Urges Congress to pass ABLE Adjustment Act to extend eligibility age to 46
Harrisburg, PA – Pennsylvania Treasurer Joe Torsella today announced that the PA Treasury Department provided testimony before the U.S. Senate Special Committee on Aging as part of a hearing to explore the financial stability of Americans with disabilities. Today’s testimony provided by Jack Stollsteimer, Deputy Treasurer of Consumer Programs and Public Engagement, detailed the implementation of the PA ABLE Savings Program.
“Pennsylvanians with disabilities work every day, in all different areas of our lives and economy, and deserve to be able to save and build wealth for their lives and as they age. But for far too long we’ve hampered their ability to do so. With PA ABLE, we’ve quickly helped Pennsylvanians save more than $8.3 million and open more than 1,400 accounts. But there’s much more work to do in expanding access, so that every person with a disability can use this life-changing program.
Pennsylvania Treasurer, Joe Torsella
The Pennsylvania ABLE Act follows passage of federal legislation by Pennsylvania’s U.S. Senator Bob Casey that authorized states to create ABLE programs. Modeled after 529 college savings accounts, ABLE accounts allow individuals with qualifying disabilities and their families to save for a wide range of disability-related expenses tax-free, and provides investment options offered to encourage saving private funds to support health, independence, and quality of life.

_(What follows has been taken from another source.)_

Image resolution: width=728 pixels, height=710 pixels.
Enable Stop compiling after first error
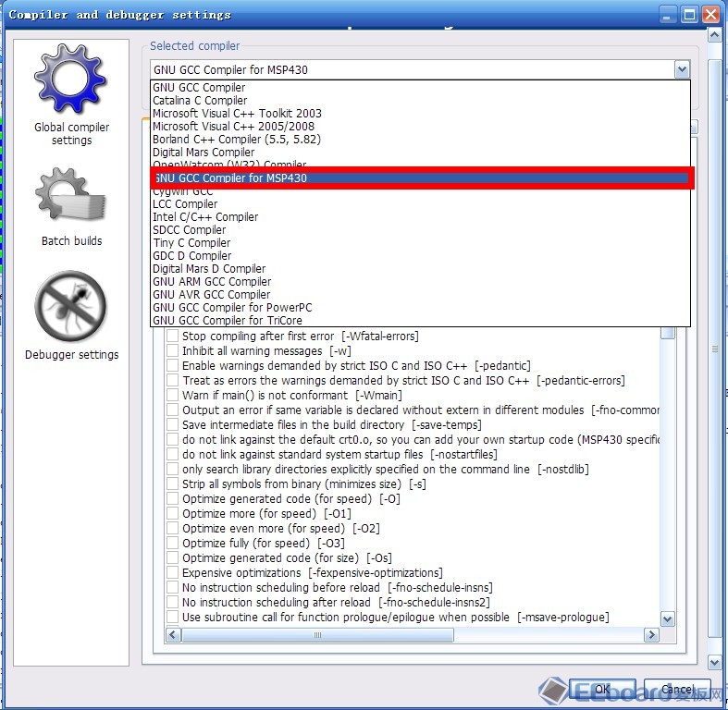[x=172, y=337]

“People with disabilities are less likely to be employed, more likely to be underemployed and are twice as likely to live in poverty as compared to their working-age peers. With fewer opportunities to earn income and significant penalties that prevent saving, people with disabilities and their families are often in difficult financial situations. This is why I worked with Senator Burr to pass the ABLE Act—to help people with disabilities achieve financial independence and economic stability. Congress can further address these economic challenges by passing the ABLE Age Adjustment Act, which would expand ABLE account eligibility to people who acquire a disability prior to age 46.

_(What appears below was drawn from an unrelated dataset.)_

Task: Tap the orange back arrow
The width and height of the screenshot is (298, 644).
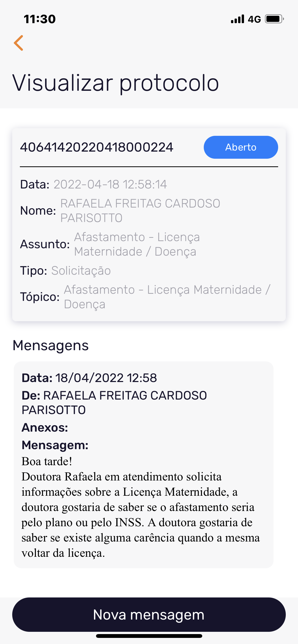Action: pos(19,43)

U.S. Senator, Bob Casey, Ranking Member of the Special Committee on Aging
ABLE savings accounts are excluded from eligibility determinations for Supplemental Security Income (SSI) benefits (savings up to $100,000, with exceptions), other means-tested federal programs, Medical Assistance, and other state means-tested disability and health benefits programs on which individuals with disabilities must often depend.
Pennsylvania opened the PA ABLE Savings Program on April 3, 2017. As part of the testimony, Treasury highlighted that in the 15 months since Pennsylvania’s program launched, Treasury has experienced a surge of interest resulting in more than $8.3 million in assets and 1,400 account holders.
Today, Treasury also advocated for the consideration of the ABLE Adjustment Act which would increase the utilization of the program by allowing individuals with disabilities that started before age 46 to open ABLE accounts. Currently legislation requires the qualifying disability must have started prior to age 26.